Correct me if I’m wrong but seems like charchol is much cleaner … But have twice the volume to carry? And of course the extra work preparing fuel ? From what I e read that’s what I have gathered… and lucky for me have surplus of scrap to build both variations to see with own eyes. My thoughts are if so some reason I’m not home the charchol would be easier for kids and wife to operate as far as power generation
I find charcoal easier to process, I just burn it down in a barrel, snuff and let it cool for a day then toss it in my crusher and sieve it. I don’t have the scrap availability to make a wood chunker or the money to buy a square baler to make a proper chunker out of. Saw cutting is a good way to make raw wood fuel as well but that takes time. Burning wood I can do throughout my day on the weekend until I have a 55 gallon drum full and I don’t have to break down the branches since it gravity feeds. I use a 55 gallon drum tilted a little bit that I just toss wood into. Coals fall to the bottom and the flames prevent oxygen from burning up the coals.

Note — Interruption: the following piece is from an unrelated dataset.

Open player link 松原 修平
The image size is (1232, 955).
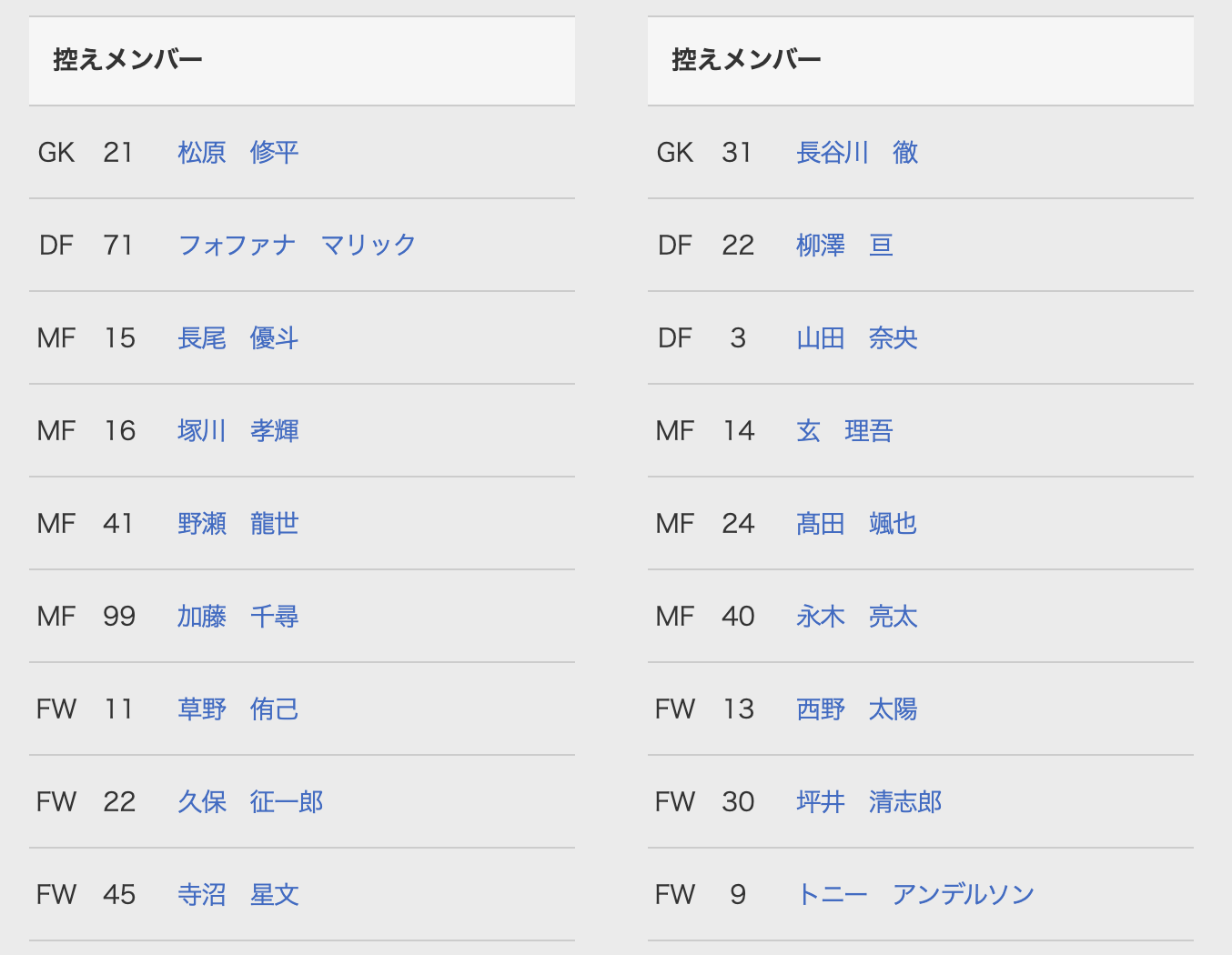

If I had a ton of branches and scrap boards to burn I think in one weekend I could make 2 weeks worth of charcoal for my needs.
Charcoal is easier to filter, just need a canvas or wool sack really. But if you don’t filter it enough then you get abrasive fly-ash with the soot.
I got about 2 miles per pound of charcoal, and my density is roughly 6lbs per 5 gallons.
Edit: if I ever find a big enough container to burn in, I could save a lot of time just throwing entire pallets into the fire.
I have to agree here. On a expermental spin the gases down into a 5 gallon bucket of water test I did. The water grabbed the really fine ash getting by my clycone filter. The gases went across the surface plate into the water. My sock type filters above the bucket stayed clean for many runs on the charcoal gasifier. A bubbler would work the same way scrubbing gases.
Bob
I have an oil bath air cleaner from an old tractor and was wondering if I could use that with water instead of oil. I might have to have a water supply and a overflow drain into a closed container for extended runs. Worth trying?
Don M
Just the contrary. The charcoal reaction process is far more eficient plus, you can crack water. By volume and factoring in the higher efficiency of charcoal gasification, it is third more energy dense than raw fuel. I have now proven this solid as my machines can run on both raw fuels and or charcoal.
I remember my oil bath air cleaner on my 1965 IH Scout iI had got water it the air oil bath cleaner and it still worked fine, it was this creamy color oil water mix when it was operating because of the air bubbing through it. Messy to clean but it worked great. In the bottom of the bath it would have a thick hard black muddy oily gooy mess to clean out very few months. But the intake was always free of dirt. Some old big trucks used these filters too, or the Clycone type.